DCS 204: Richie’s Reflection Blog

1

Most of my experience working with code has been anecdotal. For instance, my first time in a coding environment was the second project of my Summer internship, where I was tasked with coding a dashboard using R Shiny, despite having no prior experience in R. I was given access to a collection of learning resources and the support of my more experienced colleagues, however, I was mostly on my own in teaching myself how to code in R. Despite encountering several hurdles along the way, the experience as a whole was incredibly rewarding. By the end, I felt like I had gained a fundamental understanding of R and the basics of programming. I’ve continued to sharpen my programming skill set through additional projects in R, SQL, and Python, and I’m excited to see how my self-guided learning of R will translate to more formal projects in DCS 204. I was able to cruise through Lab 1 and was even able to help my partner understand some concepts. The pursuit of learning through trial and error, the necessity of planning, and the ability to triumph despite uncertainty is what I find most rewarding about working with code.
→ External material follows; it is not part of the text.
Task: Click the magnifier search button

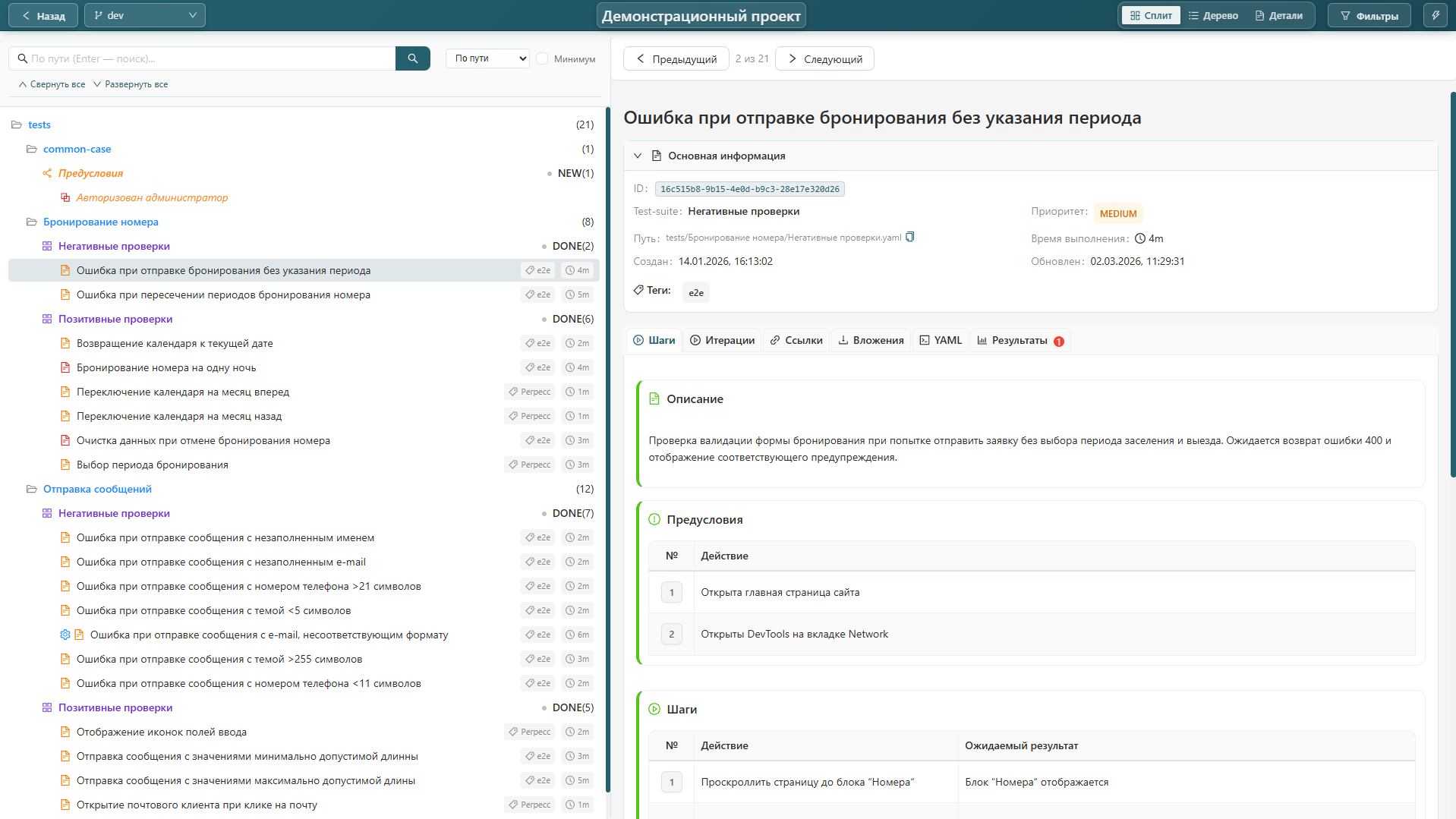Action: (412, 58)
I’m excited to continue applying the skills I learned through this project, and now my experiences working with code through several DCS courses at Bates, in DCS 204.

2

When viewing and analyzing the cotton weight data, there are several critical pieces of context to keep in mind. Firstly, it’s important to remember the time during which the cotton was being manufactured and sold. The Bates Mill was founded in 1850 and operated through the 1860s. This was a time in the US when slavery was still legal. Cotton passing through the mill, being manufactured and sold, would undoubtedly have been picked by exploited enslaved people. Secondly, it’s important to remember that the numbers listed in the data are weights. Considering the fact that these quantities, often in the hundreds of pounds, would have been handled by child laborers without advanced machinery puts into perspective the intensive nature of this work. Finally, and following that point, this was also a time in the US when there was no such thing as Child Protective Services. Therefore, there was likely little in the way of safe or fair labor conditions. The conditions in which cotton was produced and manufactured at the time this data was collected were vastly different than those we’re familiar with today. Recognizing these historical distinctions is an essential step toward responsible data analysis.

3

The above histogram depicts the distribution of cotton weights (in lbs) processed by the Bates Mill during the relevant timeframe. I chose to display this data because I was surprised by the sheer quantity of cotton being processed by the mill at this time. Observe that most data falls in the 300-600 lb range. There are several reasons why this is significant: First, cotton is a relatively lightweight material. Several hundred pounds of cotton is a lot of cotton and would have taken considerable time and labor to harvest, transport, and process. Second, it’s important to remember whose time and labor this was. During this time, enslaved people would have been harvesting the cotton, and child laborers would have been transporting and processing the cotton at the Bates Mill. Both cases account for extreme violations of modern-day labor laws and despicable examples of exploited labor. Finally, it’s important to consider the technology of the time and recognize that the tools we have today for the mass harvesting and processing of cotton were not yet available. Instead, enslaved people picked cotton, often with their bare hands, and these heavy bales had to be transported without the assistance of forklifts or other powered technologies.

4

In step 42 of Lab 4, we compared donations made by donors named “daniel” to donations made by donors named “james.” We chose this comparison because the number of times each name appears in the dataset is relatively close (“daniel” appears six times, and “james” appears eight). To evaluate the statistical significance of this comparison, we executed a t-test. A t-test is a statistical test used to determine if there is a significant difference between the means of the two groups. In this case, the t-value of 0.34869 represents the difference between the means of the two groups, standardized by the standard deviation and sample size. In this case, the t-value is relatively small, indicating that there isn’t a big difference between the means of the two groups. Each t-value has an associated p-value, representing the probability of observing a t-value as extreme or more extreme than the one calculated, assuming that the null hypothesis (no difference between the means) is true. A low p-value (typically less than 0.05) indicates strong evidence against the null hypothesis and in favor of the alternative hypothesis (that there is a difference between the means). Here, the p-value is 0.7353, which is relatively high, meaning there is weak evidence against the null hypothesis and that it’s likely that the difference between the means is not significant. In summary, the t-test determined that the difference between donations made by donors named “daniel” and those named “james” was insignificant.

5

A few ideas for data investigations about Bates include the demographics of donors, the industries donors work in, and the college’s expenditure behaviors (e.g., academic versus athletic).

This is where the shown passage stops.